New company CEO Elon Musk himself said Friday that “activist groups” were “pressuring advertisers” against buying promotional space on Twitter. Among the companies withholding their dollars are giants like General Motors, General Mills, and pharmaceutical company Pfizer.

The leftist Anti-Defamation League and NAACP led the effort. “Today, we are joining dozens of other groups to ask advertisers to pause Twitter spending because we are profoundly concerned about antisemitism and hate on the platform,” the ADL said in a statement.

This is one of the enduring great scams perpetrated on the country — “anti-hate” groups that are nothing more than liberal slush funds with a mission to morally shake down companies and corporations that fail to fall in line with the Democrat Party message.

It’s a smashing success just about every time they do it. It’s how they duped the MLB into pulling its 2021 All-Star Game out of Georgia. It’s how they reduced the commercials during Glenn Beck’s wildly popular former Fox News program to in-house ads and, sometimes, gold stocks. It’s how they got nearly every major retail chain to drop MyPillow products.

The formula is simple. Some necrophiliac outfit like Media Matters for America gets a meeting with executives at ad-buyer X or corporation Y and tells them that they’re funding or engaging in something “hateful.” (By “hateful” I mean anything along the lines of “keeping children away from sexually explicit content” or “supporting a president who got more votes for reelection than anyone before him.”) The naive executives then say, “My gosh, we had no idea!” and cease whatever activity they’ve just been told is promoting “white supremacy” or “hate” or some other fiction.

I know this firsthand, literally.

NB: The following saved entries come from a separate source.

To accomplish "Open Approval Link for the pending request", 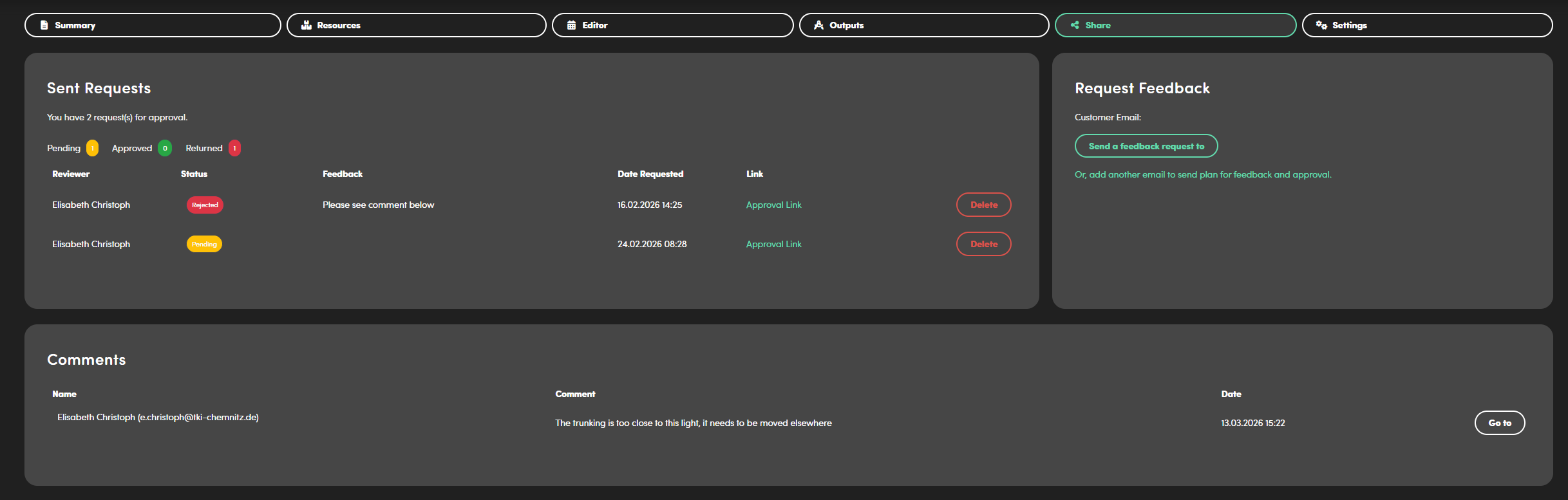I will tap(773, 244).
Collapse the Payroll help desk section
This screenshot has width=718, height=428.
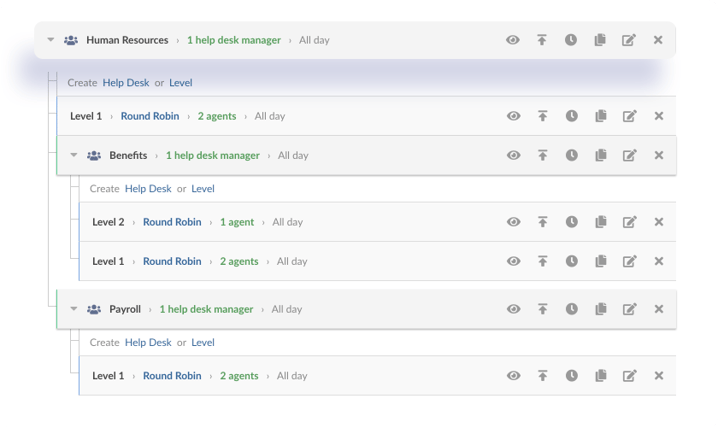[x=74, y=309]
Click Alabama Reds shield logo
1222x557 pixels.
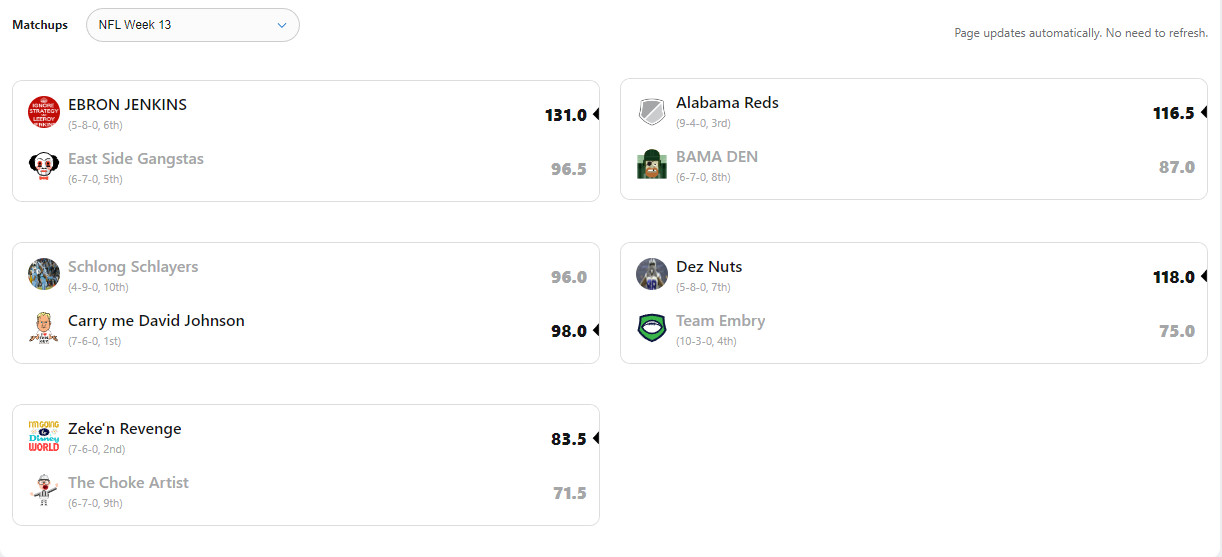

The president of Media Matters told me it’s what he does.

And it works because unlike the activist left, the vast majority of Americans don’t spend every waking hour obsessing over politics. That’s especially true of corporate executives whose sole concern is profit. If they’re told by some alien from an “anti-hate” group that what or who they’re associating with is “racist” or “anti-democratic,” they don’t know any better. They assume it’s true. After all, who would make up such an ugly lie?

Leftists would. They do. Over and over again. And more often than not, it works!

To the advertisers and corporations: You guys have got to stop falling for it. I know you think you’re putting yourself on the right side of history by showing in some way that you’re “anti-hate,” but you’re not. You’re being had by manipulative, anti-American activists, and insulting half the country along the way. Millions of people love Fox News. Millions of people love Donald Trump. Millions of people want a secure southern border, election laws that prevent fraud, and an open Twitter where they can express their honest opinions without being banned by left-wing Silicon Valley nerds.

Why is their business expendable? Their money works just as well as any. Right-wingers buy Lululemon, too.

It’s a racket that has gone on for far too long, in no small part because the right hasn’t figured out how to counter it. But corporations and advertisers need to wise up. Stop falling for the “anti-hate” scheme.